▸ **DESCRIPTION OF THE TASK**: Copy out all lines of the listing below that hold "link".

▸ **SUPPLIED DATA**:
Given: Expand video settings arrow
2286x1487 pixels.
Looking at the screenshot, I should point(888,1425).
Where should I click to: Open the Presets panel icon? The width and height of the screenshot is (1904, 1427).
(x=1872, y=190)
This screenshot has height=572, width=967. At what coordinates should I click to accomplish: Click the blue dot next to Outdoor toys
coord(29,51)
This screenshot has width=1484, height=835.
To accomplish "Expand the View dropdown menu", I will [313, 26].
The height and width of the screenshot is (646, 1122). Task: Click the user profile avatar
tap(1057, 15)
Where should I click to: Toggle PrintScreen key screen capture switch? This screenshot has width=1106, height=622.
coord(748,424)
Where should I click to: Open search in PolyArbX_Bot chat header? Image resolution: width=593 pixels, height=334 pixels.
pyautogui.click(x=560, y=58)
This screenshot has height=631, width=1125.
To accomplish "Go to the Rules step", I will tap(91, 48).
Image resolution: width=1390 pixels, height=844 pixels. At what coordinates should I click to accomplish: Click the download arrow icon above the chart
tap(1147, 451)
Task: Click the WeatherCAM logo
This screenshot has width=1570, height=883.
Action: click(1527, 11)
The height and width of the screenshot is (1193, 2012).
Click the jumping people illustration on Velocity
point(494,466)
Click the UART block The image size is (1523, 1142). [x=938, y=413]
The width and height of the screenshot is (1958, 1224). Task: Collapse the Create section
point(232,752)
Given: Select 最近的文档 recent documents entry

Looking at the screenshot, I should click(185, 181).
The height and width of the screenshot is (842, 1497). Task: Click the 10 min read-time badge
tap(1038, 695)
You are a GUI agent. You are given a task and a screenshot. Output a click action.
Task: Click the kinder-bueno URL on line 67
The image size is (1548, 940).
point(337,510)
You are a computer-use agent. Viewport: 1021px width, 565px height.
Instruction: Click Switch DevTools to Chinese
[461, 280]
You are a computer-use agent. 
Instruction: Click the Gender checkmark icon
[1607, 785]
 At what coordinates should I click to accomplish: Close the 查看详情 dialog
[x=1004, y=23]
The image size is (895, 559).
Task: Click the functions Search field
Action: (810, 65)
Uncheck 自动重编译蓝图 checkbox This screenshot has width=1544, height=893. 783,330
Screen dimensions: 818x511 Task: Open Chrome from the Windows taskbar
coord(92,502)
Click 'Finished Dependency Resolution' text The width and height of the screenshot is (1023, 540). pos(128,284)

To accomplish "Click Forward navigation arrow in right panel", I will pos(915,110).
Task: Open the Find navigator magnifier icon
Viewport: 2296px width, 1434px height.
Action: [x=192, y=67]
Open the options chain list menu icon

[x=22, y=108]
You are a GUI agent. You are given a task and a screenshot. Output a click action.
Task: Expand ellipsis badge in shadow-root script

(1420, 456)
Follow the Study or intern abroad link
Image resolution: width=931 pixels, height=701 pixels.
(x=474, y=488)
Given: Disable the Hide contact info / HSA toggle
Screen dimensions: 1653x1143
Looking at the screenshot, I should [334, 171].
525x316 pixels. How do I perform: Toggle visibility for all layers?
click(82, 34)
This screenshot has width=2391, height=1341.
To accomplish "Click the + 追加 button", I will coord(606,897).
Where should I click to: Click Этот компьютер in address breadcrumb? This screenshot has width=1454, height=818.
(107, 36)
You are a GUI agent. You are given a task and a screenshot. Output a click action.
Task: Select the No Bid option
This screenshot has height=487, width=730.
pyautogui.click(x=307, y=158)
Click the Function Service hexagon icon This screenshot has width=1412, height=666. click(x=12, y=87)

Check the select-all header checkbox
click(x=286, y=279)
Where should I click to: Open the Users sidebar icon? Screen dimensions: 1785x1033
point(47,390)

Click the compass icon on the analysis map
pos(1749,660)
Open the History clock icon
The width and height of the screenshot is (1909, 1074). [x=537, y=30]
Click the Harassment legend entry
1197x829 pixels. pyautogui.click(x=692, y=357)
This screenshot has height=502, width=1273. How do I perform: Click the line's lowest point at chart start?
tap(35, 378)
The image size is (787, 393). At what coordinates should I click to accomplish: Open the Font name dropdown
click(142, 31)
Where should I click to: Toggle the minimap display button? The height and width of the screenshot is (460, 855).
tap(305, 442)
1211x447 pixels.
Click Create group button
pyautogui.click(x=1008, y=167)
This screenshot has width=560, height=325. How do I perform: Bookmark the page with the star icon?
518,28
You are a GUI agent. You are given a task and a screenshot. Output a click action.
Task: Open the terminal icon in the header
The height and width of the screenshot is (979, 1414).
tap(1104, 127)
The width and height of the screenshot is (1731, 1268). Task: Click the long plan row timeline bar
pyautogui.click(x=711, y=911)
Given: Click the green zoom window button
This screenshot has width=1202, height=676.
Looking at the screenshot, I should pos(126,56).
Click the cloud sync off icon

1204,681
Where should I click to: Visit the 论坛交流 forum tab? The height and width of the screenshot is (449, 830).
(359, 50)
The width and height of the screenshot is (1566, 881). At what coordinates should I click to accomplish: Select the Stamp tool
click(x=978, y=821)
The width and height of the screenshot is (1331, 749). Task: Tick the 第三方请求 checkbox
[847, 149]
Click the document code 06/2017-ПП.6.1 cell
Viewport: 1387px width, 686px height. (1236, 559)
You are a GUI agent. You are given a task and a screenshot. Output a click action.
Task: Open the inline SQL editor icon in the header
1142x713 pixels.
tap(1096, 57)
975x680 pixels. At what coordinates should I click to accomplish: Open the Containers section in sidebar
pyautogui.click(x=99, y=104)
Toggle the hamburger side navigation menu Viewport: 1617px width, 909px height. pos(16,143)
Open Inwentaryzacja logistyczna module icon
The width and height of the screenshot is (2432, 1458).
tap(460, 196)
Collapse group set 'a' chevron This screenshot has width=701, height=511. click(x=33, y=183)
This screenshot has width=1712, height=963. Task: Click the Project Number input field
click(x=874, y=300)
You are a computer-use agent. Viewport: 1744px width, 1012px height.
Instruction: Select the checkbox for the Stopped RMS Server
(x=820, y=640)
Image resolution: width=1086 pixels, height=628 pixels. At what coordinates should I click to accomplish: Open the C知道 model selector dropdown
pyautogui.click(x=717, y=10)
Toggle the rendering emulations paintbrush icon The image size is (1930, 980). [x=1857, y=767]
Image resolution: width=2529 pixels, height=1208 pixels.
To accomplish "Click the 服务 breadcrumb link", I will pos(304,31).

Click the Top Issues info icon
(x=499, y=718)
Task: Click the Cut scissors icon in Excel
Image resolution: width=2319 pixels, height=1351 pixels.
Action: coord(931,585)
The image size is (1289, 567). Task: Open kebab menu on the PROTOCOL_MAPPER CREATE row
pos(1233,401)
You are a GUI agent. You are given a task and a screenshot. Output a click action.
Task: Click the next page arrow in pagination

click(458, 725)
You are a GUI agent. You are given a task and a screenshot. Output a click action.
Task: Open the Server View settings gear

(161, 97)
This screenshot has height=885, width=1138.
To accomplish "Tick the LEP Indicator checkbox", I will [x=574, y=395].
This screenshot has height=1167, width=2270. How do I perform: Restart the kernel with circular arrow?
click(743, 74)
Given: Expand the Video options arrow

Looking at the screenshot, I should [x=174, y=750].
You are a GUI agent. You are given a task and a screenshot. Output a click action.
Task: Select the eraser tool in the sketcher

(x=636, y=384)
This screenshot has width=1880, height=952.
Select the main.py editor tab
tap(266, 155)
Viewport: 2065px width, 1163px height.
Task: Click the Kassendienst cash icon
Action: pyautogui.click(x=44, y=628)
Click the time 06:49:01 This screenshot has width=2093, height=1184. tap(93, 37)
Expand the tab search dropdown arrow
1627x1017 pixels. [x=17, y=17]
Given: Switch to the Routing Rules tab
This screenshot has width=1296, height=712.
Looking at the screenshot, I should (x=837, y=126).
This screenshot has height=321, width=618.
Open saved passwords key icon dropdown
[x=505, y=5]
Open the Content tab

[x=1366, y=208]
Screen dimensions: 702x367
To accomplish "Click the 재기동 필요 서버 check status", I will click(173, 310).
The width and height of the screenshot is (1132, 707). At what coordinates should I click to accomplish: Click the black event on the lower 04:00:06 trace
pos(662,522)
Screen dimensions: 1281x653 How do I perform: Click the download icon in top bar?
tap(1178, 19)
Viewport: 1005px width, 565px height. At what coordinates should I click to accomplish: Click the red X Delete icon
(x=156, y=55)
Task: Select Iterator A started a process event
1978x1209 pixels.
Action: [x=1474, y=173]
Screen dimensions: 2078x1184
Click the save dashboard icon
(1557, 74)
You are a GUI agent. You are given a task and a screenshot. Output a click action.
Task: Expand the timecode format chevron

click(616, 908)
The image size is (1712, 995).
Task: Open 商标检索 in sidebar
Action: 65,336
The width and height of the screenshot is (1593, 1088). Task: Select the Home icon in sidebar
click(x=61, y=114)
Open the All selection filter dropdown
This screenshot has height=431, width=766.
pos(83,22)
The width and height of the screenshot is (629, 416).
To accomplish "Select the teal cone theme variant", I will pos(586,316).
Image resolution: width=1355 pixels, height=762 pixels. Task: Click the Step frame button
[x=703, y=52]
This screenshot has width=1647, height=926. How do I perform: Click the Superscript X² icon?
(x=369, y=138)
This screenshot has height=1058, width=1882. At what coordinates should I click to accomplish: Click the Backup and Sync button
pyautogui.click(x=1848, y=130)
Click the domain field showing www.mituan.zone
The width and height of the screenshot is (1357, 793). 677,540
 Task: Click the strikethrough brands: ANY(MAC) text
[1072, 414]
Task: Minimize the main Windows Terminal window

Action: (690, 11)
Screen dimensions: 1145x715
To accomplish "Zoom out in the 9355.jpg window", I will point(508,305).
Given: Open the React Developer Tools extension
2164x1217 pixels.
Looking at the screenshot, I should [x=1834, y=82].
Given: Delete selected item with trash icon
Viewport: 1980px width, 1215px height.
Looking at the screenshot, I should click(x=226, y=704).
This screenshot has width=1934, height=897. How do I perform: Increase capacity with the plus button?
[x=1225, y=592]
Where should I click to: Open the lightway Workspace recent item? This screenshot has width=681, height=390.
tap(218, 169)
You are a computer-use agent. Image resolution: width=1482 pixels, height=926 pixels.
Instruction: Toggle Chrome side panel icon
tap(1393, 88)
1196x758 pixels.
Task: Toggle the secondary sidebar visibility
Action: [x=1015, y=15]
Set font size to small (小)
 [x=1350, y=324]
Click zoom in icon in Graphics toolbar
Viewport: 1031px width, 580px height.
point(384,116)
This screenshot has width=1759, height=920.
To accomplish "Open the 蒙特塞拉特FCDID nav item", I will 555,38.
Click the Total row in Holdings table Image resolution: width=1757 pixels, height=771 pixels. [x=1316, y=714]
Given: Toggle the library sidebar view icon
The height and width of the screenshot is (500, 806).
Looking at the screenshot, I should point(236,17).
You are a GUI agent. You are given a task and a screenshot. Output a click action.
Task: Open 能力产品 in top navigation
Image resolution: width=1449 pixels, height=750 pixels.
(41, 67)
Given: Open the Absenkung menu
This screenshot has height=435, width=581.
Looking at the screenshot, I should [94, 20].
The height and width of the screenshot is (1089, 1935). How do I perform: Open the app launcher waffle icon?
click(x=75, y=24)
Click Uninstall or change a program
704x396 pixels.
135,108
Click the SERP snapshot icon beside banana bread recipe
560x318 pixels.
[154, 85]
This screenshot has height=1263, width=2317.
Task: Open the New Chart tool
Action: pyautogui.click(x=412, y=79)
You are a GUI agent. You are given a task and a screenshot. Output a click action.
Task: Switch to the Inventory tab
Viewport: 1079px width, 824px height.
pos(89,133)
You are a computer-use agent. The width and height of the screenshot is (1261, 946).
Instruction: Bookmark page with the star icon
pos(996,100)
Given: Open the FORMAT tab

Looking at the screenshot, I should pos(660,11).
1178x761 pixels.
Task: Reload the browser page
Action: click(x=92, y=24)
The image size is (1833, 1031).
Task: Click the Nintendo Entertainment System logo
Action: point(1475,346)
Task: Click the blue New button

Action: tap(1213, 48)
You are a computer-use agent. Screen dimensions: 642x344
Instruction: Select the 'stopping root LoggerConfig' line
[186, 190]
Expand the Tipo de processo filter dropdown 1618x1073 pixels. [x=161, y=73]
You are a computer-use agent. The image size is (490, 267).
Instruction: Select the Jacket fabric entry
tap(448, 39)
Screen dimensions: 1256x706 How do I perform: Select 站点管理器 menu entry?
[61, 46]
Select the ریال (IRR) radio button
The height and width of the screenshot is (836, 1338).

▸ **RESPONSE TO THIS EXERCISE**:
Follow the Study or intern abroad link
To accomplish "Click the 服务 breadcrumb link", I will pos(304,31).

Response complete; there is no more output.